An efficient method for solving equations in generalized quaternion and octonion algebras

TL;DR

This paper introduces formulas for transforming bases between different generalized quaternion and octonion algebras, facilitating solutions to algebraic equations and extending De Moivre's formula in these contexts.

Contribution

It provides explicit basis transformation formulas for generalized quaternion and octonion algebras, enabling new methods for solving algebraic equations within these structures.

Findings

Derived basis transformation formulas for generalized quaternion algebras.

Extended De Moivre's formula to generalized quaternion and octonion algebras.

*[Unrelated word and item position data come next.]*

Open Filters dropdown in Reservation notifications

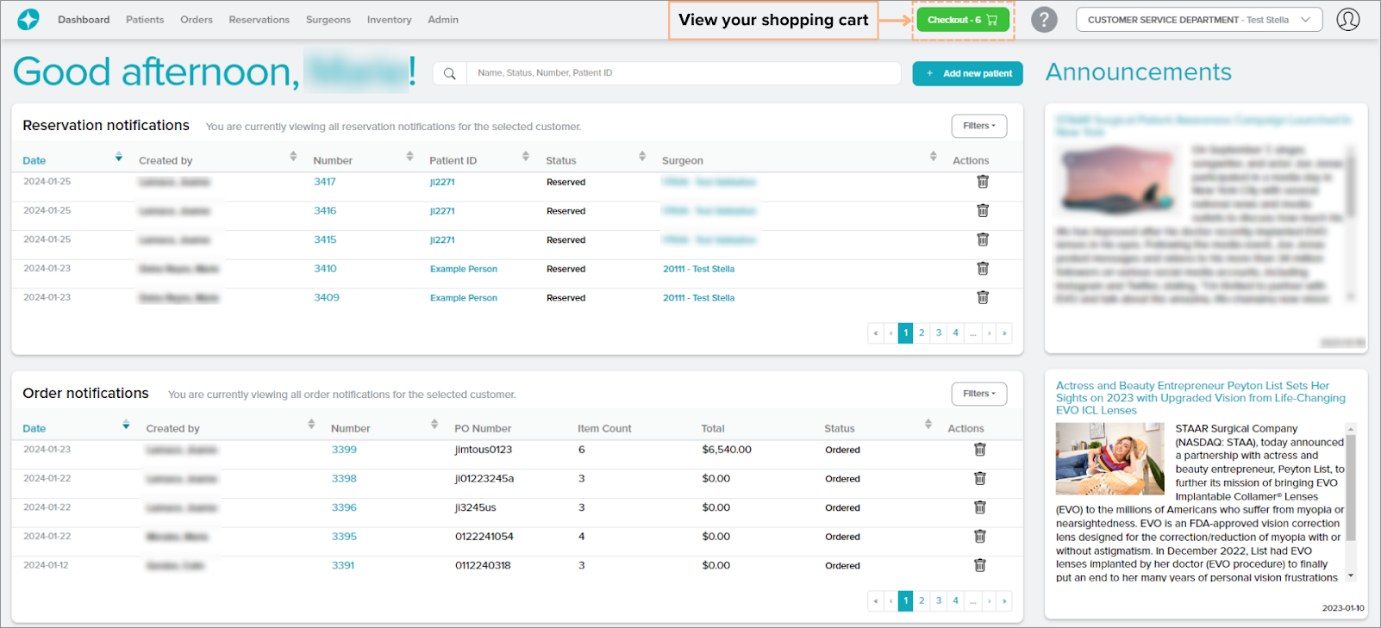click(978, 126)
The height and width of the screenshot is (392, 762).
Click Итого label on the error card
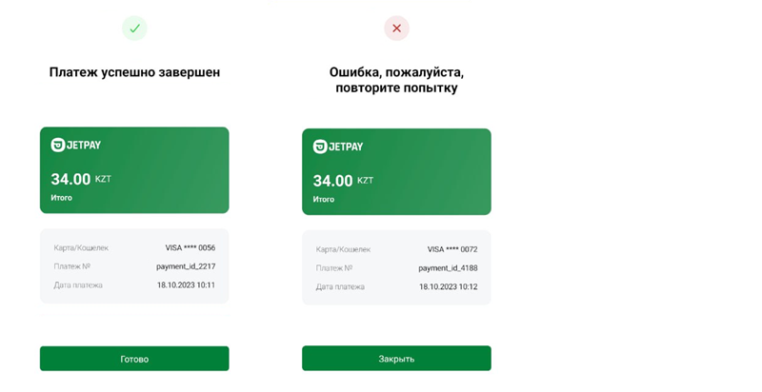(324, 200)
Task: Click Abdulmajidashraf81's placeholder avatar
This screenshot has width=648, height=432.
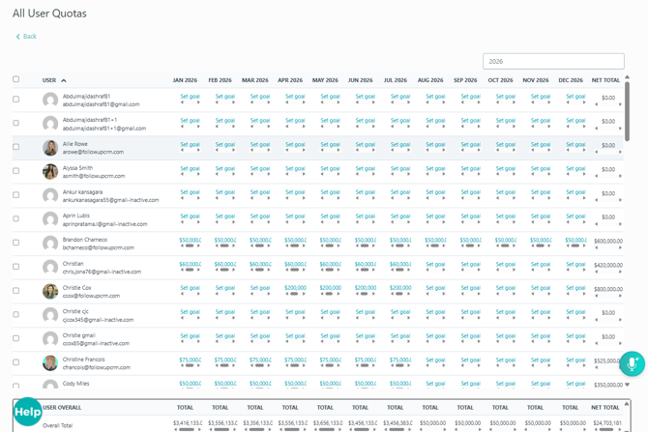Action: point(50,100)
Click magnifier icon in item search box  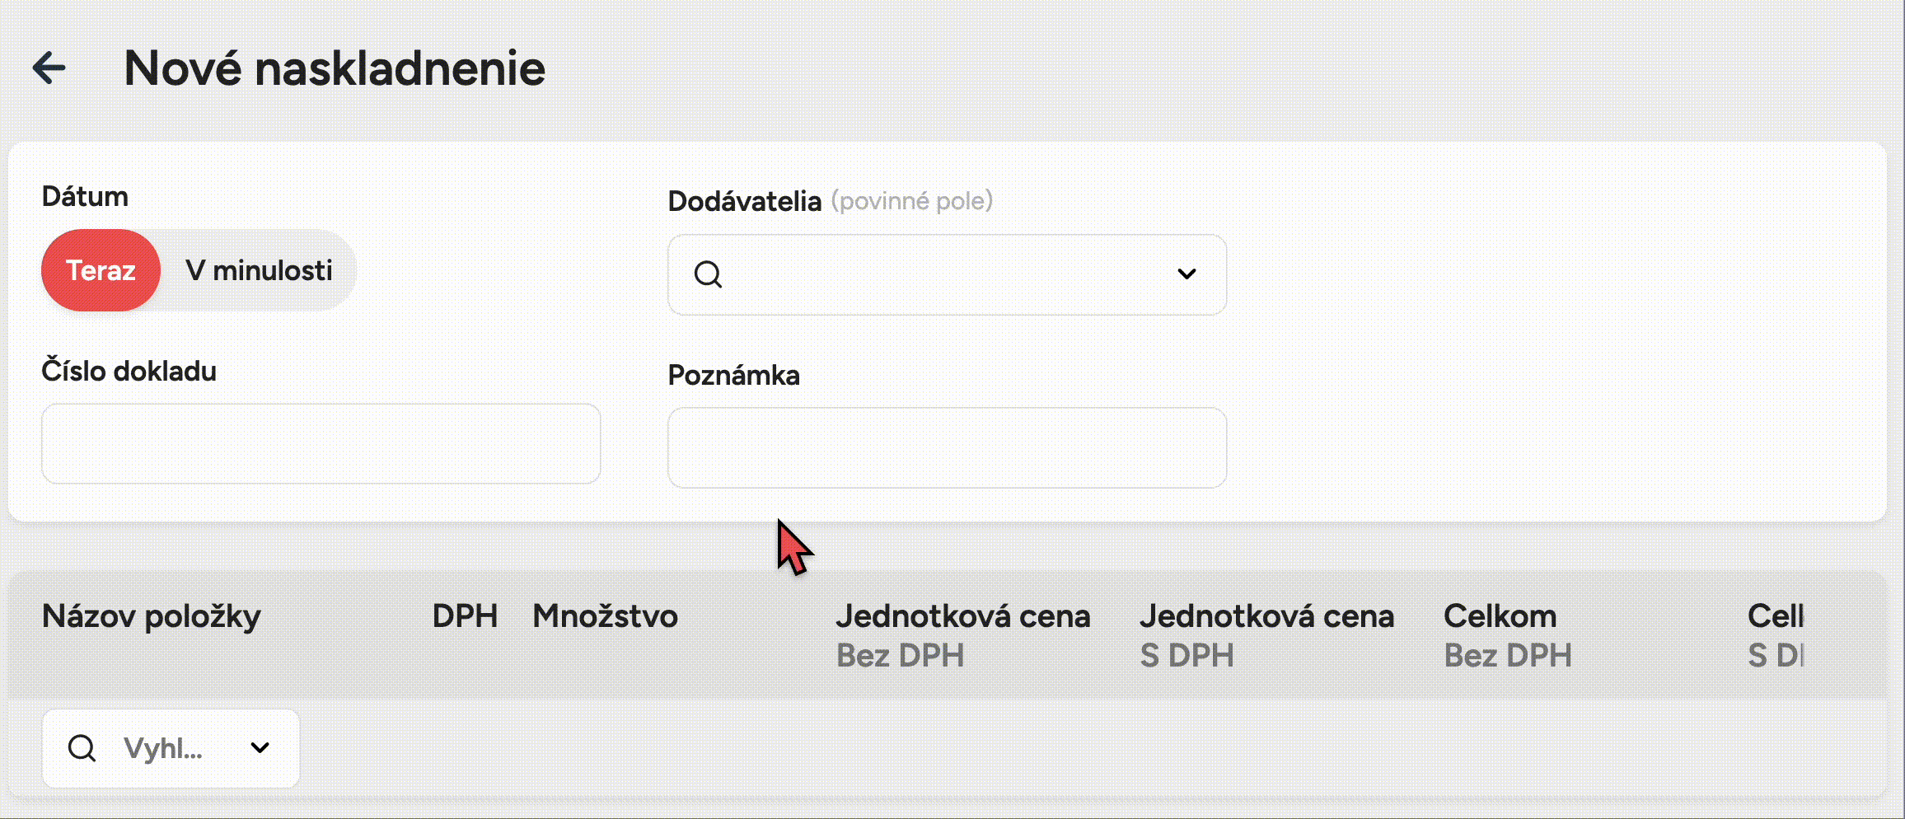click(x=82, y=748)
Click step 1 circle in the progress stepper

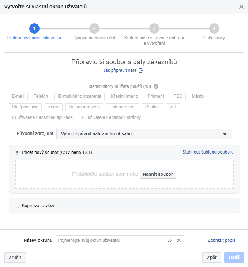[x=34, y=28]
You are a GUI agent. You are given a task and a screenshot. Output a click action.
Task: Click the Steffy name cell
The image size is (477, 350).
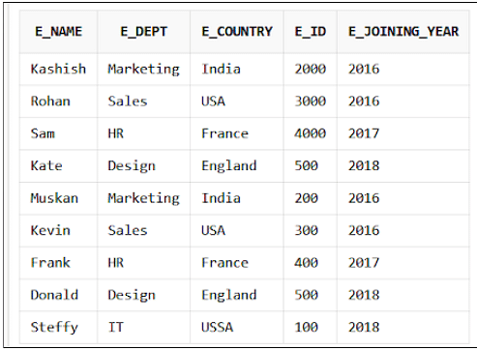coord(58,328)
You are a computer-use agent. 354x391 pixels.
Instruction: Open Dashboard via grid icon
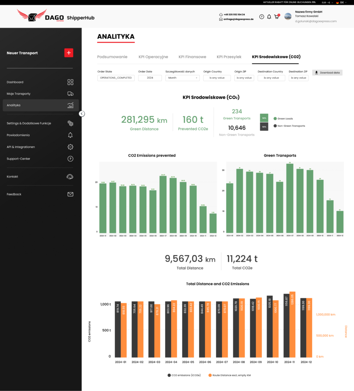coord(70,82)
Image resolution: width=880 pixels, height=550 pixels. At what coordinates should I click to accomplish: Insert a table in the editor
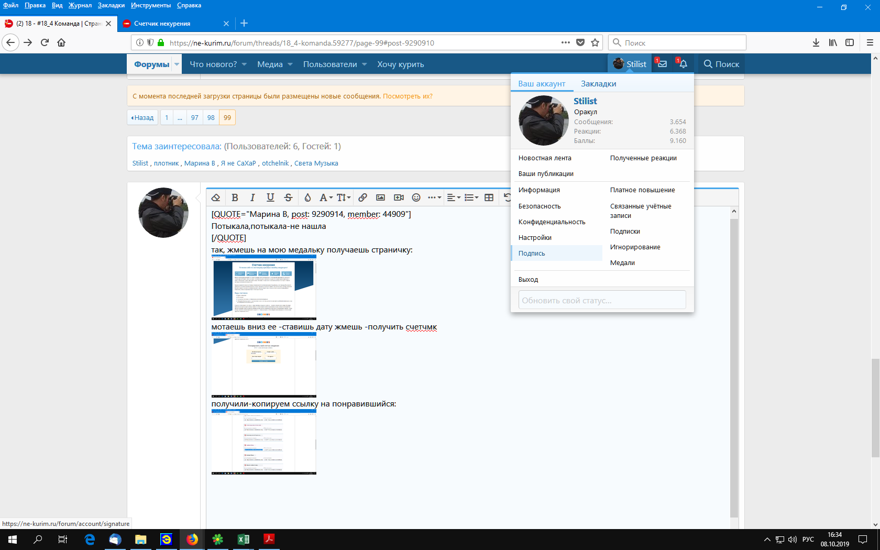click(489, 197)
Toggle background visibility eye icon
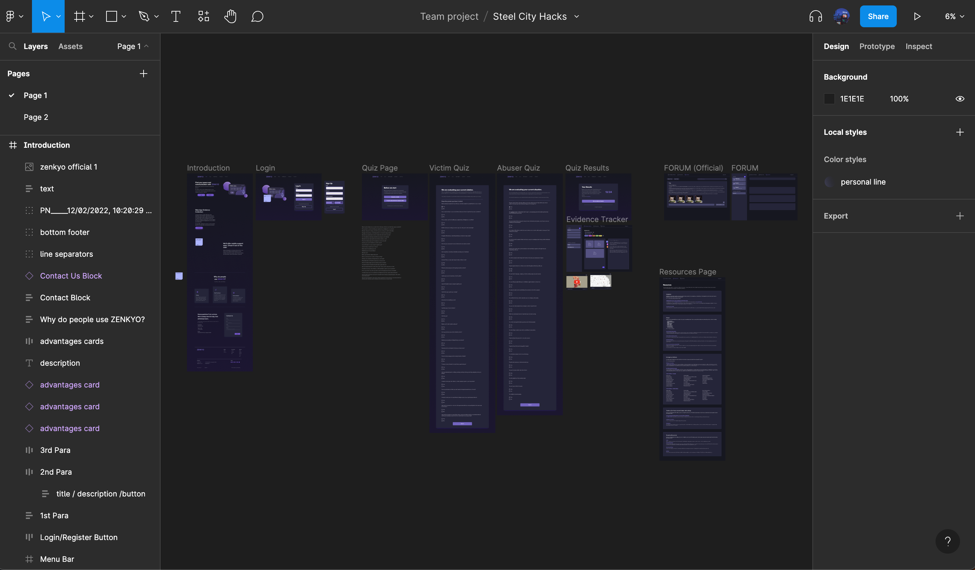 (960, 99)
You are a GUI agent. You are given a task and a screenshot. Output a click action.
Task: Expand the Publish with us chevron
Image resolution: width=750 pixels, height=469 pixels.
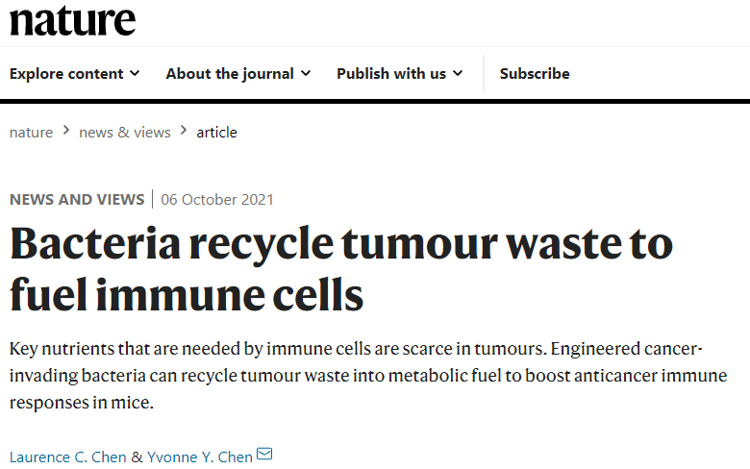tap(458, 73)
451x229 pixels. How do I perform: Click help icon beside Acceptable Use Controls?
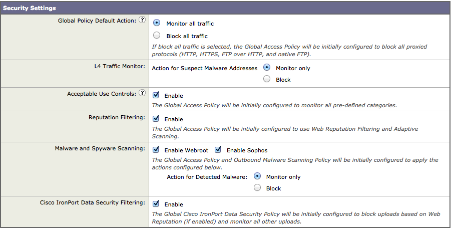[142, 93]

Applied results to solve algebraic equations in these algebras.

Abstract

Quaternions often appear in wide areas of applied science and engineering such as wireless communications systems, mechanics, etc. It is known that are two types of non-isomorphic generalized quaternion algebras, namely: the algebra of quaternions and the algebra of coquaternions. In this paper, we present the formulae to pass from a basis in the generalized quaternion algebras to a basis in the division quaternions algebra or to a basis in the coquaternions algebra and vice versa. The same result was obtained for the generalized octonion algebra. Moreover, we emphasize the applications of these results to the algebraic equations and De Moivre s formula in generalized quaternion algebras and in generalized octonion division algebras.